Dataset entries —
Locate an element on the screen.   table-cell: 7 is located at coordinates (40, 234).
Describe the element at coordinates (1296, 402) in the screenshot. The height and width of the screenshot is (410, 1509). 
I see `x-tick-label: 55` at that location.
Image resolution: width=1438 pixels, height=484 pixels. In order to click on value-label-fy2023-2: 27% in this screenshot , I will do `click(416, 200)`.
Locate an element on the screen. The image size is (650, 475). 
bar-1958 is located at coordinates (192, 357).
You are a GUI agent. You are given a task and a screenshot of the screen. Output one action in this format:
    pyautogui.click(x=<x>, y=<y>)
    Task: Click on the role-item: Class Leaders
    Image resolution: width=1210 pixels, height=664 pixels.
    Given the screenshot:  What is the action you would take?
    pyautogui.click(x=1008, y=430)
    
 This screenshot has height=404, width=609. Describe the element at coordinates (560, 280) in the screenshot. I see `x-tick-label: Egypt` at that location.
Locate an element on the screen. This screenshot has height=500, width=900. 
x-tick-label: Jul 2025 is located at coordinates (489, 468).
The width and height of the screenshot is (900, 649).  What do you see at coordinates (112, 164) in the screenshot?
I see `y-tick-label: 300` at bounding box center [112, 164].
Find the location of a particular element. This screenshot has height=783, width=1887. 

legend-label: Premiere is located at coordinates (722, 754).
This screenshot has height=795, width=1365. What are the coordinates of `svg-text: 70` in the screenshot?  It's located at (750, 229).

Exercise goal —
Retype the lines above starting at the line containing "You are a GUI" and ending at the line containing "Image resolution: width=1210", exactly as they appear.

Final answer —
You are a GUI agent. You are given a task and a screenshot of the screen. Output one action in this format:
    pyautogui.click(x=<x>, y=<y>)
    Task: Click on the role-item: Class Leaders
    Image resolution: width=1210 pixels, height=664 pixels.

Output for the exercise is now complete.